Conocí a Sara hace unos años en una tétrica aula de la facultad. Parecía perdida y, de hecho, lo estaba. Quería saber si allí se impartía el seminario de Geopolítica. Y bueno, claro, le dije que sí, aunque aquello resultara, a la postre, una versión muy particular de lo que esperábamos de la asignatura.

Sara es una chica hermosa, alta y delgada, con una perfilada silueta forjada durante horas de entrenamiento en su equipo de volleyball en Medellín. Su pelo negro contrasta con su tez más bien pálida. A pesar de que no le hice demasiado caso en un primer momento aún hoy mantenemos el contacto y el día 31 de diciembre decidí felicitarle las fiestas y desearle un fértil año nuevo. El inocente mail tuvo una respuesta muy bien desarrollada que supuso la apertura de un prolífico intercambio de misivas. En una de ellas, remitiéndose a uno de los muchos sueños que la despiertan sobresaltada, me propuso escribir algo a partir de una enigmática frase: “somos un recuerdo”.

Somos un recuerdo. Y es verdad. No morimos verdaderamente cuando exhalamos por última vez el aire que mantiene móvil y caliente este maniquí, sino cuando lo hace la última persona que nos recordaba con vida. Hasta que ello acontezca pueden pasar décadas, un par de generaciones, tal vez, y ese recuerdo de nuestra presencia física puede reproducirse en el recuerdo del recuerdo y éste, el recuerdo al cuadrado, a su vez, transmitirse oralmente por vía colateral o descendente. Y así, el último recuerdo original (llamémoslo así) tendrá su propia línea genealógica, hijos que, agradecidos, lo atenderán hasta el final de sus días, nietos que harán partícipes a sus amigos de las cualidades excepcionales de su abuelo y, bueno, bisnietos para los que será una carga y que apenas podrán derramar una lágrima en su entierro porque el interés por las sucesivas fotocopias del original habrá decaído en progresión geométrica debido al alejamiento espacio-temporal con respecto a su referente humano, con su consecuente pérdida de significado. Y entonces habremos muerto de verdad. Aunque nos sobrevivan nuestras ideas o nuestras obras. Que ese ya es otro cantar.

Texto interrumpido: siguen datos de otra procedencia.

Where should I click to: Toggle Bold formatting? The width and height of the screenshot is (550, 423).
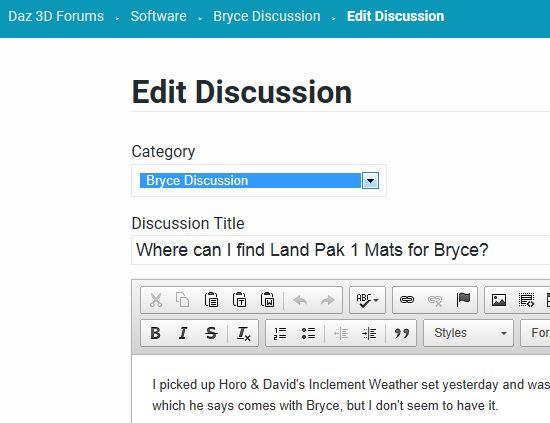tap(155, 333)
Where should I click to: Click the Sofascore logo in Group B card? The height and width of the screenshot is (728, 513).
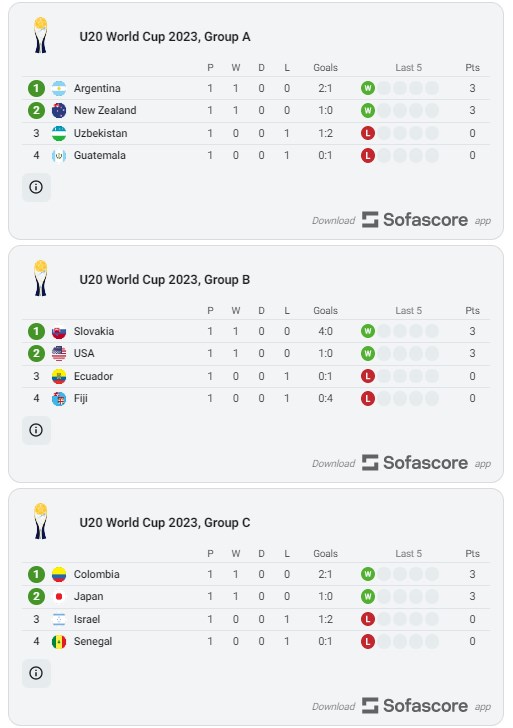(415, 463)

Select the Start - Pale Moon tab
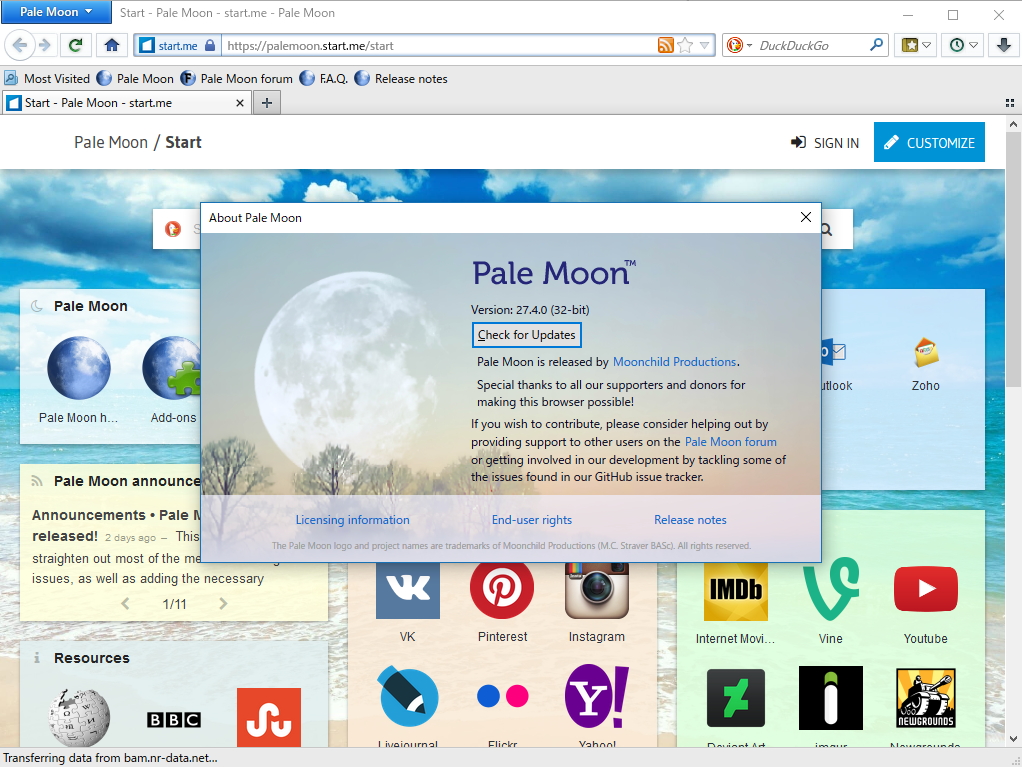click(x=120, y=102)
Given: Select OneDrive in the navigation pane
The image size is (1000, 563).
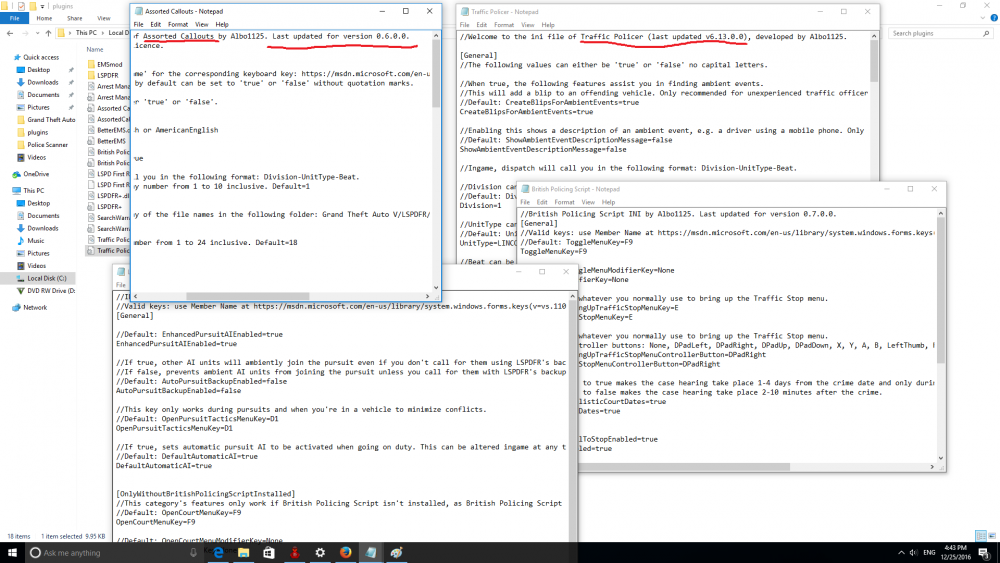Looking at the screenshot, I should coord(36,173).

Eso sí, conviene advertir que, poco a poco, a los recuerdos les ocurrirá lo mismo que a nuestros cuerpos. Envejecerán y adquirirán nuevas tonalidades. Se les ablandarán los músculos y se les arrugará la frente. Pronto no se parecerán al último recuerdo vivo y serán poco menos que una invención basada tenuemente en el original, una creación barroca con todos los añadidos que la tradición oral habrá tenido que incorporar para convertirnos en recuerdos gratos e interesantes. Y no, no debemos ofendernos. Los aditivos son a los recuerdos lo que los medicamentos a los cuerpos.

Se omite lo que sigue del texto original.